*** Quoted passage Section Begins ***

Silver price declines as equity markets stabilize
iNVEZZ.com, Thursday, January 08: The price of silver has fallen so far in today’s trading session, extending yesterday’s losses. A rebound in global equity markets along with dollar strength have reduced demand for the precious metal.
Silver for immediate delivery had fallen 0.3 percent, or five cents, to $16.44 as of 06:26 GMT, and was trading 1.8 percent above its 50-day simple moving average of $16.16. On Monday, it touched $16.68, its highest level since 15 December as global equities fell on worries that Greece may leave the eurozone.
However, stock markets rallied yesterday on the back of a modest rebound in oil prices and the release of minutes from the Fed’s latest meeting on monetary policy. Gary Wagner, editor of The Gold Forecast, wrote in a note from yesterday: “The rise in oil helped stock prices, which had been worried about the steep, fast fall in energy”.

*** Quoted passage Section Ends ***
*** Record excerpts Section Begins ***

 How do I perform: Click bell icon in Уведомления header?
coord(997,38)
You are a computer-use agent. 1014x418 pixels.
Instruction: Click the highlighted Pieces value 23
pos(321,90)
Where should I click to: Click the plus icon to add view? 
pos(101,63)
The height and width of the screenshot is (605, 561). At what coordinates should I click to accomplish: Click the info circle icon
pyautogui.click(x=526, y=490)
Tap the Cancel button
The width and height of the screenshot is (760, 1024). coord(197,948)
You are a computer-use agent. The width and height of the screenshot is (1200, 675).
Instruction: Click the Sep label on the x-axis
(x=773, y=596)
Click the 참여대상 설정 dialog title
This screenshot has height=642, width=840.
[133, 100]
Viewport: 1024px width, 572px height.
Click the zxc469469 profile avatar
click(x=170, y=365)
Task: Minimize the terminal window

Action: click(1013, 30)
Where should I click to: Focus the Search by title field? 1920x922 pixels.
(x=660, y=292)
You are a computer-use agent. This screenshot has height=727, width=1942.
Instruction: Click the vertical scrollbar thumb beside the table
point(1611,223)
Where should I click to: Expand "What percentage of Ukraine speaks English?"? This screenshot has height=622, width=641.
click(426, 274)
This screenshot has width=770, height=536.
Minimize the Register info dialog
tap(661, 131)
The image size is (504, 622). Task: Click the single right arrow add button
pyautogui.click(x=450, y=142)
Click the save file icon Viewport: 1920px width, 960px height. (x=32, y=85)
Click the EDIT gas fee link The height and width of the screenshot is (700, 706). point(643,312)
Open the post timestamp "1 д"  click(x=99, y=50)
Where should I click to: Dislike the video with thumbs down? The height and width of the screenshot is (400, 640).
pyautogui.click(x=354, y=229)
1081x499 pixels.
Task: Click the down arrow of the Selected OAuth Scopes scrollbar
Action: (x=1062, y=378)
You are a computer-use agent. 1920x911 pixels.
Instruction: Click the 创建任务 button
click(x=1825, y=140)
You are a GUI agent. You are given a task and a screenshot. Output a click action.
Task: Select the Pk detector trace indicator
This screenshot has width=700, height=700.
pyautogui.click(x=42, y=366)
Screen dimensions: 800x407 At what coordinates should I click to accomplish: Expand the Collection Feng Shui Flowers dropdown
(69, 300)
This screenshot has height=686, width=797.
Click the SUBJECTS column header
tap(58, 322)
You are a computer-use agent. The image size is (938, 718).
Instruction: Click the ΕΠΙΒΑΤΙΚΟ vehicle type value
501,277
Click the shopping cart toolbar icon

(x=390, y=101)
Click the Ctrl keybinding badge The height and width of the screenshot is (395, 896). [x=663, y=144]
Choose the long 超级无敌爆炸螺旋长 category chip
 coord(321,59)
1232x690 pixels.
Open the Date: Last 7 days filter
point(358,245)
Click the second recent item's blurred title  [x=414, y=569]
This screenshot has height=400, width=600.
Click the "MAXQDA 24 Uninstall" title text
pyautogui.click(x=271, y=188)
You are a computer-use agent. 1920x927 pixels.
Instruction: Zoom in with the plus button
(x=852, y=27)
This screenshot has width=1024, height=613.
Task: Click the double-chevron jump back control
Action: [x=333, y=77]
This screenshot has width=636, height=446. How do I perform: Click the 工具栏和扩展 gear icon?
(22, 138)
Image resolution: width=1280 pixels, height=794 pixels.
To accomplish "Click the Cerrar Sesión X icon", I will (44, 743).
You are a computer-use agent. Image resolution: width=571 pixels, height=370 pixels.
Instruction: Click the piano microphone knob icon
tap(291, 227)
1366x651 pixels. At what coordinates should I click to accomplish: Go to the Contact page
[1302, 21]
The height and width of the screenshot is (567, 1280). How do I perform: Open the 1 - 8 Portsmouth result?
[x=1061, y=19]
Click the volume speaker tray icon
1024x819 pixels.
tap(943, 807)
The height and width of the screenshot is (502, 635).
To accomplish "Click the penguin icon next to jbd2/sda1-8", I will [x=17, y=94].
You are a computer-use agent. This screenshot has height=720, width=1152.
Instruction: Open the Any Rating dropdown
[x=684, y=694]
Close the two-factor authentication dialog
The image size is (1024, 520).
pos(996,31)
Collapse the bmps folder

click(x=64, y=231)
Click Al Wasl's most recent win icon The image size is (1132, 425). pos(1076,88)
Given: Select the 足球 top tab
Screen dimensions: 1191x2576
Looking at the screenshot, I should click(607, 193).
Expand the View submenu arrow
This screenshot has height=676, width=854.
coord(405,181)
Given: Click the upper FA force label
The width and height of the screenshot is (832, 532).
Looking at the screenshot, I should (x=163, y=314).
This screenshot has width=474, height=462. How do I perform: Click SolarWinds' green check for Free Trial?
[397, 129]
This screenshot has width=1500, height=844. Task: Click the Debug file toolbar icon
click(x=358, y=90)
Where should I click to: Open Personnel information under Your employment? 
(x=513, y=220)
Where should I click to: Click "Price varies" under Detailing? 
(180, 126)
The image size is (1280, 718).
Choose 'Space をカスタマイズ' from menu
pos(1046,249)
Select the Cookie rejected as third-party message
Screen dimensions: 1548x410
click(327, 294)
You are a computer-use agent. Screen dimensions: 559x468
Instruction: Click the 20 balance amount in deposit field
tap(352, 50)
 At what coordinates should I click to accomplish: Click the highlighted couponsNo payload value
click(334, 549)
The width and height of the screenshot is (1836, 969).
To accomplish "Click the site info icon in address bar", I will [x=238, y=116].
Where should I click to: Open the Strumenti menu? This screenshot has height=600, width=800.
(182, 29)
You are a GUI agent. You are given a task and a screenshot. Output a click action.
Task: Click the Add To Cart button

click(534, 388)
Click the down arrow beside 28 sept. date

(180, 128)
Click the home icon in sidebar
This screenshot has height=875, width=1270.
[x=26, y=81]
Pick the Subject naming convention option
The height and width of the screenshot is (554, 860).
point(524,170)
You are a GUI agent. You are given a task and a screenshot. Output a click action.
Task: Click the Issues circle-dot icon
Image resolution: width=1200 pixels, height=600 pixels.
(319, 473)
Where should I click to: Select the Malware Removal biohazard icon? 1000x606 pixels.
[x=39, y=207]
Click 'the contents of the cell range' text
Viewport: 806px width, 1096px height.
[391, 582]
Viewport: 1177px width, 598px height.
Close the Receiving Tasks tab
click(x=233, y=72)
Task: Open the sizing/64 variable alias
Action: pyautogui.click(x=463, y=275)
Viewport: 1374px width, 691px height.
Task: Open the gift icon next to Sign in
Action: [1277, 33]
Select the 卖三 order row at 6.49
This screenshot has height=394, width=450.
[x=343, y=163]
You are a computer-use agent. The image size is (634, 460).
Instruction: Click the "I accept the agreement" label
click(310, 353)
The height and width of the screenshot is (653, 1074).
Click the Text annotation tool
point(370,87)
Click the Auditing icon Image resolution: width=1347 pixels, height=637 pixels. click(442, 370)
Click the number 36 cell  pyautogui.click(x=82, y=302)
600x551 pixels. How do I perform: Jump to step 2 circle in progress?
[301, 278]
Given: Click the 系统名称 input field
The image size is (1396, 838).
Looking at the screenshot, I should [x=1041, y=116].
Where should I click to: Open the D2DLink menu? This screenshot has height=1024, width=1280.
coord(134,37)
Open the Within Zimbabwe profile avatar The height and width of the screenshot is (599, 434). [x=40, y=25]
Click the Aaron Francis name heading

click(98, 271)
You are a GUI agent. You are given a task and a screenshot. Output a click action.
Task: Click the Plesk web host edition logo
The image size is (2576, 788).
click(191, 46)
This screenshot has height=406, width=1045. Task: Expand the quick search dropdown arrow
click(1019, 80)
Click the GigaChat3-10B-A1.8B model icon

*** Record excerpts Section Ends ***

▶ _Task details_
Could you continue the news report on the silver price, starting right after the quote from Gary Wagner?

▶ _Answer to the exercise_
The price of silver for March delivery had shed seven cents, or 0.42 percent, to $16.47 as of 06:24 GMT. Scotiabank wrote in a report from yesterday that momentum indicators are modestly bullish: “Recent gains have pushed silver toward the upper end of its triangle pattern with resistance expected at $16.90 and support seen around $15.70.”
Minutes of the Federal Reserve’s 16-17 December FOMC meeting saw the central bank call for a patient stance on monetary policy, but did not dissuade analysts from expecting an interest rate hike by mid-2015. Reuters quoted Jim Dunigan, chief investment officer of PNC Wealth Management, as saying:
“(The Fed) will wait and see what the rest of the global picture looks like, particularly in coordination with some of the actions of the ECB. I still think it puts them in a mid-2015 time frame”.
Yesterday, the DXY dollar index, which pegs the greenback against six of its major peers, touched a fresh nine-year high of 92.265. The gauge stood at 92.181 as 06:20 GMT, up 0.32 percent intraday. A stronger dollar tends to have a negative influence on the price of silver, as it makes dollar-denominated precious metals more expensive when converted to other currencies.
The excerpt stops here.